以上の結果から、観測された植物プランクトンブルームは、何らかの要因で窒素栄養塩が供給されたことによって発生するが、栄養塩が枯渇することによって終焉することが示唆された。
そこで、人工衛星リモートセンシングから得られる、海上風、流動場および海面高度のデータを解析し、栄養塩が海洋物理機構により供給されたのか検証を行った。その結果、南インド洋(Stn.7)では低気圧性渦、赤道域(Stns.4,5)では、Wyrtkiジェットと呼ばれる赤道上の強い東向きの海流によって、亜表層の栄養塩が供給されたことが示唆された。

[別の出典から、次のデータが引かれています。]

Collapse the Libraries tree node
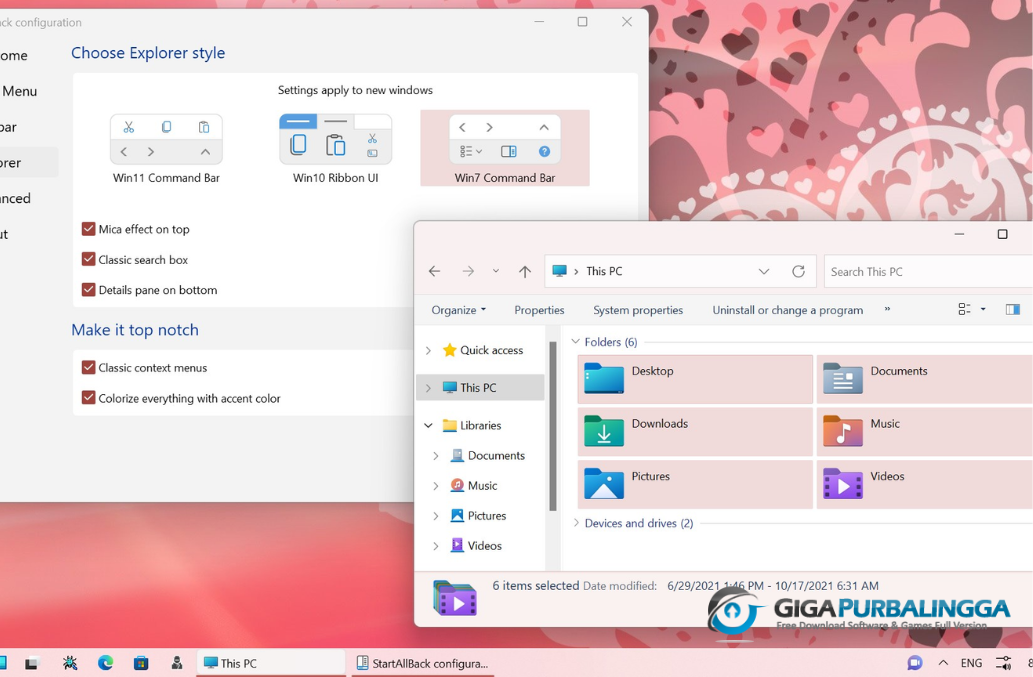1033x677 pixels. pos(428,425)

後者の場合、Wyrtkiジェットがまず、観測域西に位置するモルジブ諸島にぶつかることで湧昇が発生し、栄養塩が供給されブルームが形成される。今回観測したブルームは、このジェットにより栄養塩が輸送され植物プランクトンが増加したものであった。また、人工衛星リモートセンシングによってその輸送過程においても確認することができた。

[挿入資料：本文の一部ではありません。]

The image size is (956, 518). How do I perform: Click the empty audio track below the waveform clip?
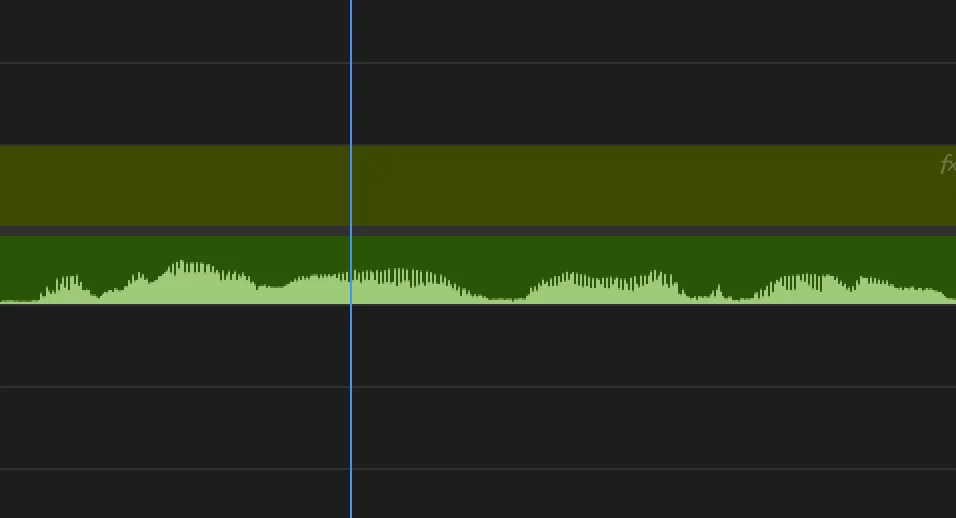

これまで東インド洋は、定常的に植物プランクトンの少ない“海の砂漠”と考えられていた。しかし、同研究結果から、さまざまな海洋物理機構によって栄養塩が供給され植物プランクトンが増殖しては減少するという、極めてダイナミックな海であることが明らかとなった。
今後、植物プランクトンブルームが魚類といった高次捕食者および魚類生産を通じて私達の社会に影響するのか明らかにすることが期待される。